Ho accolto con grande enfasi l’arrivo di Alexa in Italia tanto approfittare del grande sconto e prendere un Echo Plus.

Amazon Echo Plus in Italia

Ammetto che l’avere una sorta di Jarvis in casa mi ha sempre in qualche modo emozionato e da quando è arrivato Google Home in Italia ho cercato di farmelo andare giù pur trattandosi della società che più gioca con i miei dati personali. Al netto di questo però, dopo poche settimane è diventato un oggetto praticamente inutile e visto che avevo scelto il Google Home Mini, non lo potevo nemmeno sfruttare come riproduttore musicale di un certo livello vista la sua scarsa qualità.
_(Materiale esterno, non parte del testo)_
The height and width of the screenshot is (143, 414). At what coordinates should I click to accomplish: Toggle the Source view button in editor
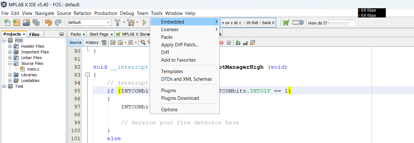75,43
Ho sempre guardato con grande interesse nei confronti di Amazon e del suo Alexa che è già attivo in America da anni e che ha mostrato, secondo me, di avere una marcia in più in varie situazioni. Alla fine il vero vantaggio, secondo me, è che Alexa debba stare nel mezzo fra iOS ed Android senza avere una delle due parti come predominante. Google Home, per quel che si possa dire, rimane molto affezionato ad Android, mentre HomePod beh forse è meglio non parlarne.

Sono onesto poi, per Natale mi sarei voluto regalare un HomePod importato dalla Gran Bretagna. I prezzi sono un pelo più alti, però è ad oggi ancora l’unico modo per poterci mettere le mani sopra. Avendo quindi ancora del tempo a disposizione da qui alla mia data prefissata, ecco che mi viene anche in soccorso Amazon Echo Plus, il top di gamma della società americana. L’ho preso con l’intento di poter sostituire il mio potenziale HomePod risparmiando non pochi soldi, sulla carta, e guadagnando in un”ottica di apertura del sistema operativo vista la chiusura di Apple. A, giusto per concludere, uso Spotify io come sistema di riproduzione delle canzoni in streaming per cui mi è molto difficile sfruttare l’assistente virtuale di Apple mentre con Alexa…

Insomma come avrete capito punto forse su Alexa, forse più di quanto avessi scommesso su Google Home. Spero di aver vinto e di aver quindi approfittato al meglio della forte situazione di sconto che ha colpito il nostro mercato per l’arrivo di questi nuovi prodotti.

Amazon, fammi tuo ancor di più (e speriamo in meglio).